- _Try it_
Leave out the pictures, and reproduce exactly the lines from the line containing "Task: Click the MVGIX legend line swatch" through the final line of the entries.

- _Data_

»»

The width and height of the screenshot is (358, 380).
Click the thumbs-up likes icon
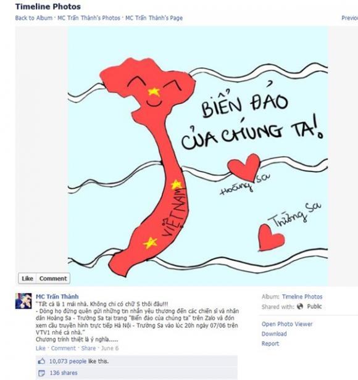click(x=41, y=361)
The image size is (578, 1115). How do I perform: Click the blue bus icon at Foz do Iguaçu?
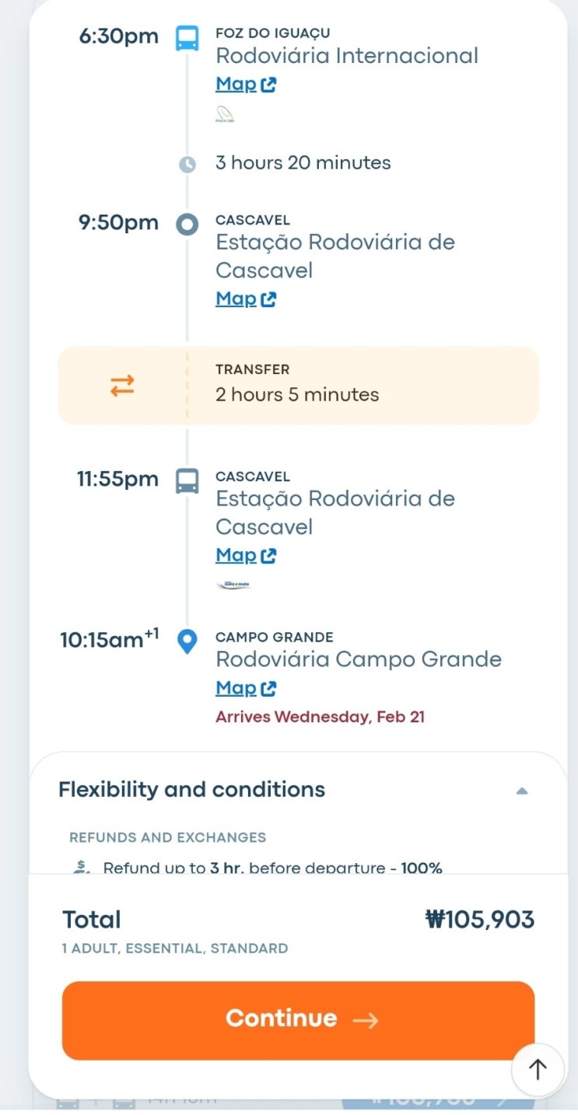pyautogui.click(x=187, y=38)
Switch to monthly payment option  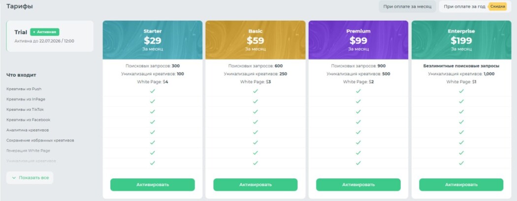tap(407, 6)
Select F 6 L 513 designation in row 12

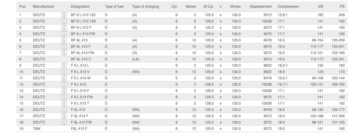tap(78, 84)
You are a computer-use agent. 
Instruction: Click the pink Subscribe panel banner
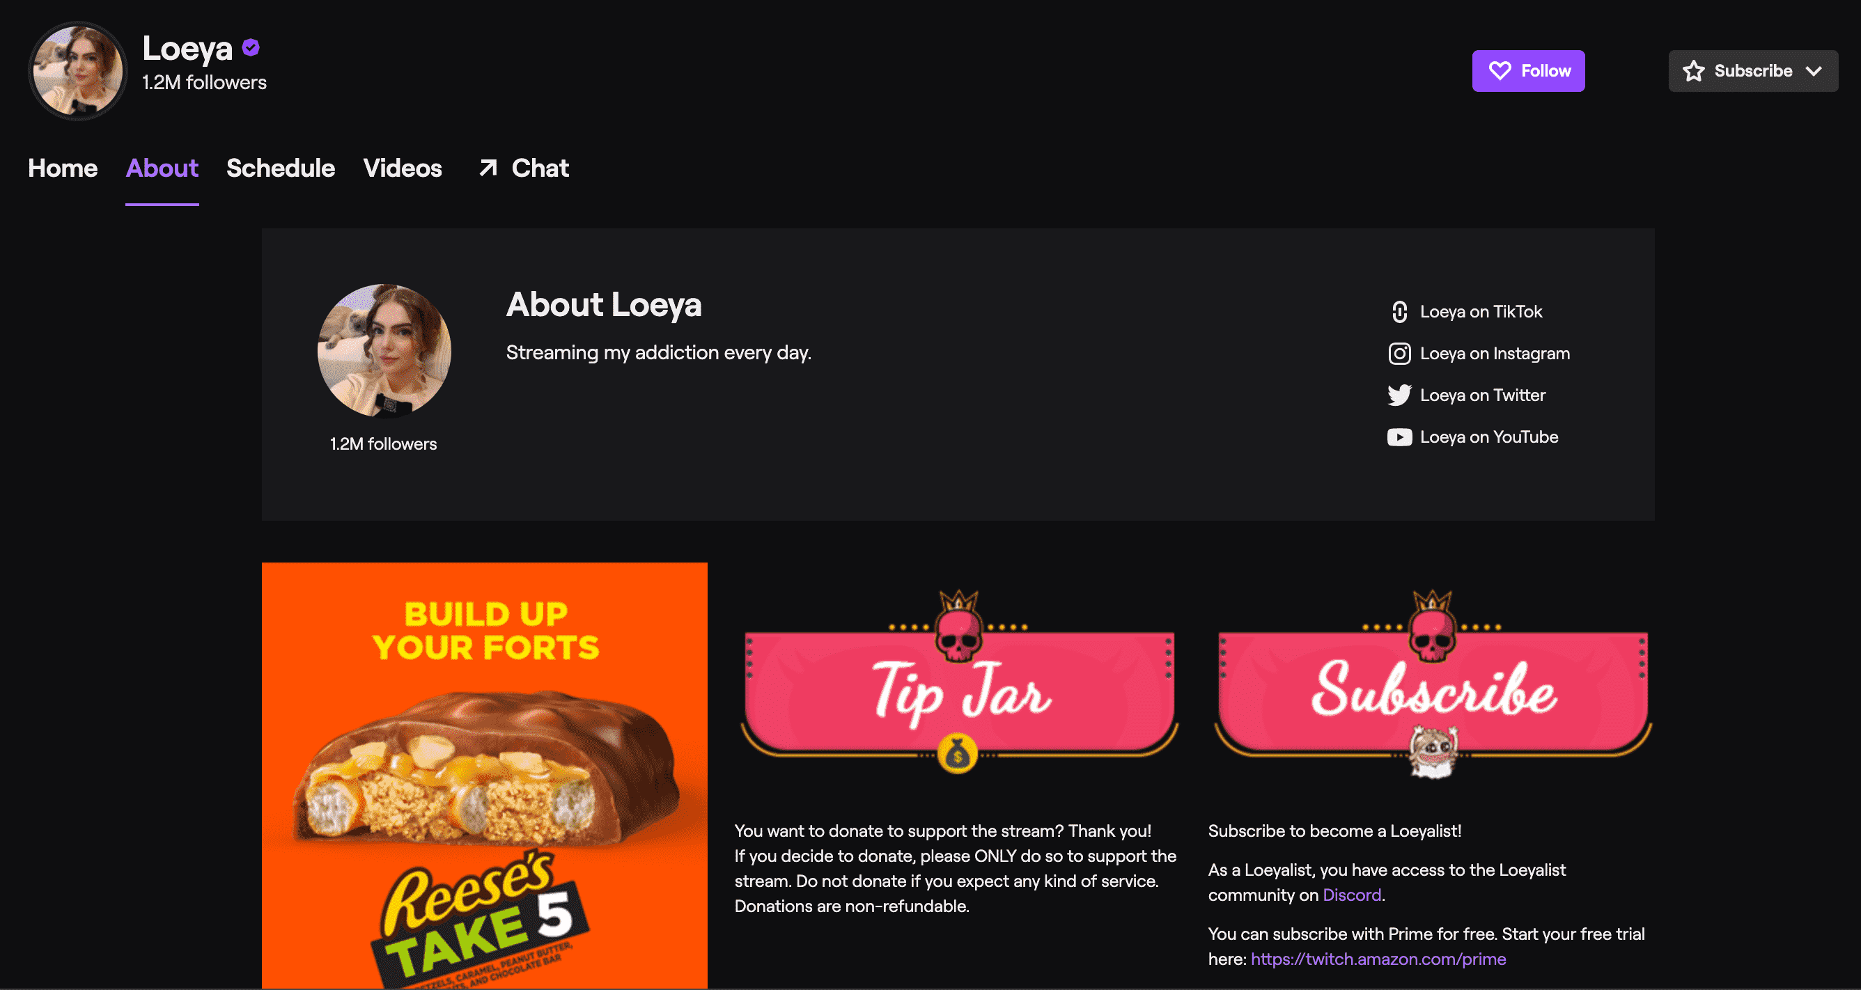pos(1433,685)
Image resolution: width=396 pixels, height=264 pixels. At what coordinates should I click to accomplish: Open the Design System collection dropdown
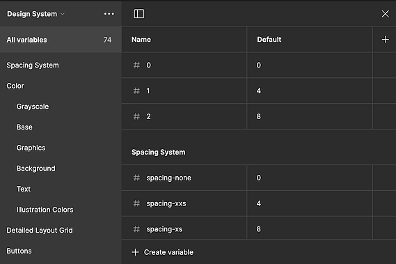[x=36, y=14]
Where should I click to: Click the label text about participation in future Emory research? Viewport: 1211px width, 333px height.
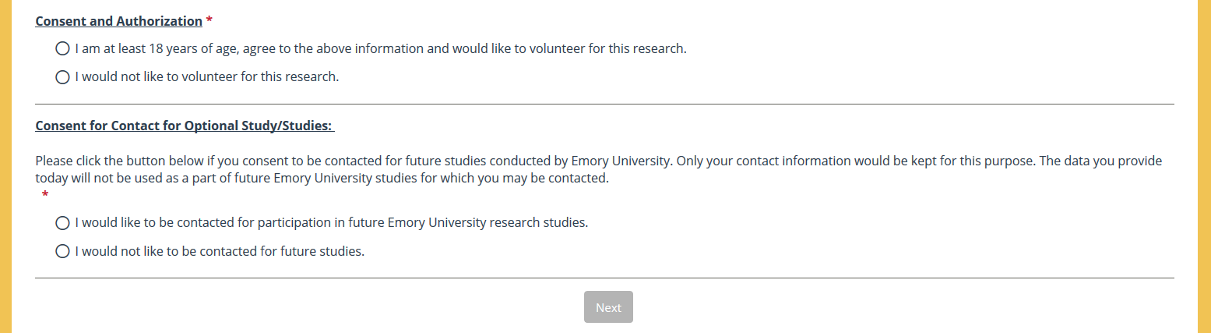click(331, 223)
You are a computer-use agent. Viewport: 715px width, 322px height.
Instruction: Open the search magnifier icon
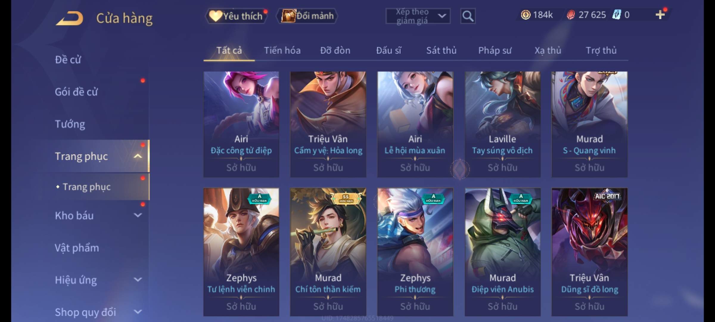pyautogui.click(x=468, y=16)
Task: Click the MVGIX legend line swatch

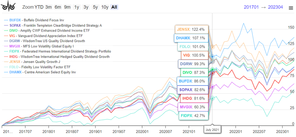Action: click(6, 46)
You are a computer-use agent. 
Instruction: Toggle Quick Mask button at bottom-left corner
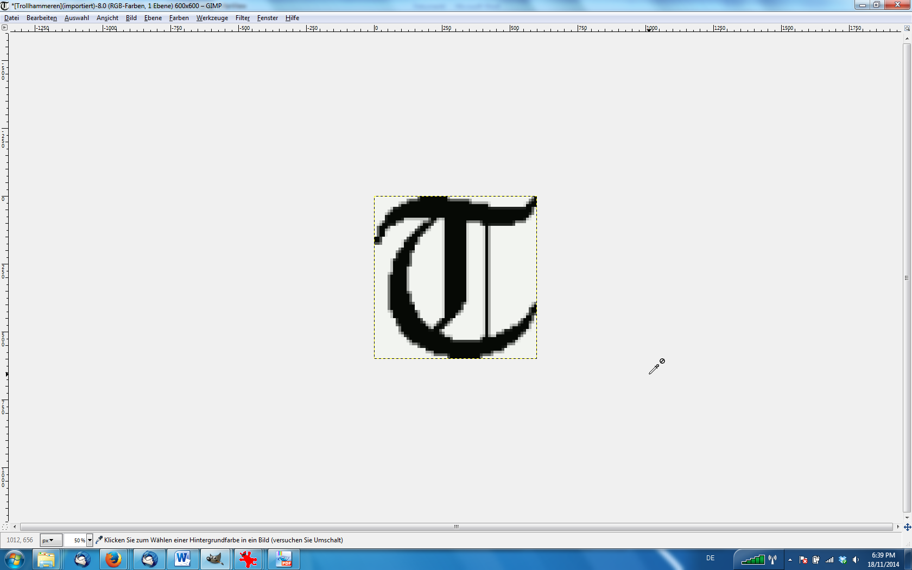[x=4, y=527]
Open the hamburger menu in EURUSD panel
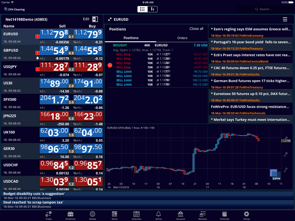Image resolution: width=295 pixels, height=221 pixels. [x=285, y=19]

««

- _Solution to this task_
Task: Click the MVGIX legend line swatch

Action: click(6, 46)
You are a computer-use agent. 
Instruction: Toggle Quick Mask button at bottom-left corner
[x=4, y=527]
Open the hamburger menu in EURUSD panel
Image resolution: width=295 pixels, height=221 pixels. [x=285, y=19]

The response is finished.